Like Champagne, Prosecco is a region that is readily identified with a particular style of wine, in each case sparkling. Unlike Champagne, however, Prosecco is also the name of the grape variety involved, which is no doubt why the Australian firm Brown Brothers have no legal difficulty in using the name to describe the latest to their range - a sparkling Prosecco, the first vintage being the 2008.

Prosecco de Conegliano-Valdobbiadene, to give it its full title, is a region of north east Italy characterised by a cool climate and rolling hills. Historically this cool weather meant that harvests here were later than in more temperate regions, in October and November, and thus the wines would sometimes still be fermenting when the cold really began to grip in winter. With arrested fermentation many of the wines would be characterised by residual sugar, and if they suddenly bubbled back into life the following spring a light spritz of carbon dioxide would be another feature. As such the wines came to be renowned for a light touch of both sweetness and sparkle, and those made in the region today still mirror this style.

======

**Problems and tasks**
A. Using the Prosecco passage, explain why the region's wines came to be known for a light touch of both sweetness and sparkle.
B. According to the Prosecco passage, what was the first vintage of the sparkling Prosecco from Brown Brothers?

======

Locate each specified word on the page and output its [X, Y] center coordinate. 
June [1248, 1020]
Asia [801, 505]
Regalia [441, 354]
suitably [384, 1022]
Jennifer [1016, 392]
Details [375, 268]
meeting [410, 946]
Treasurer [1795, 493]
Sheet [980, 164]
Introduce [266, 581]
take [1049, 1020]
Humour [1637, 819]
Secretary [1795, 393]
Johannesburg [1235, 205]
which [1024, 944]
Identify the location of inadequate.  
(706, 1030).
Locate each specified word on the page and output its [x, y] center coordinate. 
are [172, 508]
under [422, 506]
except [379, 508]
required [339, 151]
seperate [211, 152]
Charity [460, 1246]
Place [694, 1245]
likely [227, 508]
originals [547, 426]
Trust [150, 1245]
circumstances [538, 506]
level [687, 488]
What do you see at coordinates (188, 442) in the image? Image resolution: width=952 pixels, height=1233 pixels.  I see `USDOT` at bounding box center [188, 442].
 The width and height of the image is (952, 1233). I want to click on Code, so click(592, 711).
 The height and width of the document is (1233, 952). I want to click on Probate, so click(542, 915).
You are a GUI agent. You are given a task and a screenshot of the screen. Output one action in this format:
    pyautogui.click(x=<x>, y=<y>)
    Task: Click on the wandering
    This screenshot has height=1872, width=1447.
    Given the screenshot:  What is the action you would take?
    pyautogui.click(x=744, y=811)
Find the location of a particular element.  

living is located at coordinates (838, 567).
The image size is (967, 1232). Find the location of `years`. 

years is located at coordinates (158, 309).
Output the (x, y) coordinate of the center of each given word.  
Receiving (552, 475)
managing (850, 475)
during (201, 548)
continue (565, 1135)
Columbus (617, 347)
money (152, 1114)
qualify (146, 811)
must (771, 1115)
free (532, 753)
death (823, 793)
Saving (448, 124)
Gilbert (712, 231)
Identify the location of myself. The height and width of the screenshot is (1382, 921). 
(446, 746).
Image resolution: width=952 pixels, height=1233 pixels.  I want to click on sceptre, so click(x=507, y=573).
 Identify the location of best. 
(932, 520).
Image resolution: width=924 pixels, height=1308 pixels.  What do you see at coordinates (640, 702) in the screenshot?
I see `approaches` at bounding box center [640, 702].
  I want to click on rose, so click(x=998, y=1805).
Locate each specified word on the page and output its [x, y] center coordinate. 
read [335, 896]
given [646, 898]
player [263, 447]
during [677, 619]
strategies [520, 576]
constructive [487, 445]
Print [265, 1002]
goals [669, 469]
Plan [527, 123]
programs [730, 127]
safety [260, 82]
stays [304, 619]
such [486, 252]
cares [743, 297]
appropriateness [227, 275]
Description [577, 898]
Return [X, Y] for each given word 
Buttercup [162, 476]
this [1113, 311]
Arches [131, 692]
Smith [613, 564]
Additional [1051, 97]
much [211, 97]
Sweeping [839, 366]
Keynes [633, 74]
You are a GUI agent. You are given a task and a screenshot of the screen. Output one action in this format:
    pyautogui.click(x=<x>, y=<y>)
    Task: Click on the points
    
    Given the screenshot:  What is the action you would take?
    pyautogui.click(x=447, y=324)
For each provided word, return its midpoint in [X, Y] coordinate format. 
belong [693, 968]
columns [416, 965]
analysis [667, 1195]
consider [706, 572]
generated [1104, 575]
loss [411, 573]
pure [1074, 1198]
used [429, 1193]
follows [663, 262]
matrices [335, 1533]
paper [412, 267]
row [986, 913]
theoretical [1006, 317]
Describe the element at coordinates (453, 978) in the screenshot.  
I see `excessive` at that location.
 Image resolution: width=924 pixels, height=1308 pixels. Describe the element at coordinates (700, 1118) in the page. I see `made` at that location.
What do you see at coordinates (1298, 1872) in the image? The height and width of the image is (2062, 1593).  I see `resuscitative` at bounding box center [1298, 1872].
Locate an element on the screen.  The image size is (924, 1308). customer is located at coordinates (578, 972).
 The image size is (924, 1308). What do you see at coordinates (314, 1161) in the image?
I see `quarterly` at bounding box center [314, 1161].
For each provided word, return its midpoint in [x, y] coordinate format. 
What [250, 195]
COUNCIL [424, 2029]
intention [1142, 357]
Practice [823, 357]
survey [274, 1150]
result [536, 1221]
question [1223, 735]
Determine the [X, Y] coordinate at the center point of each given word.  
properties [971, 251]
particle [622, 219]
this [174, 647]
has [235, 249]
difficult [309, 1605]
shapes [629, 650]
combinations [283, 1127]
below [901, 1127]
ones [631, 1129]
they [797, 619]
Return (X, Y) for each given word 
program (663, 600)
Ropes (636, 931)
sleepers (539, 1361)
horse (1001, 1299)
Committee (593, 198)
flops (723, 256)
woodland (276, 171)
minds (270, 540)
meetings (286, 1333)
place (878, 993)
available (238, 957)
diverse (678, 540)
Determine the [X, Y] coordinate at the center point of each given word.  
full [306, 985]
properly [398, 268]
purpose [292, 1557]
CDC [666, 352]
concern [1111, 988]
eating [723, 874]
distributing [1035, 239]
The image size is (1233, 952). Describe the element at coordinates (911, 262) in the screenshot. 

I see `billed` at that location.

======

**Solutions by task**
A. Because of the cool climate, harvests came late, in October and November, so the wines were sometimes still fermenting when winter cold set in. The halted fermentation left residual sugar. If fermentation started again the next spring, it added a light spritz of carbon dioxide.

B. 2008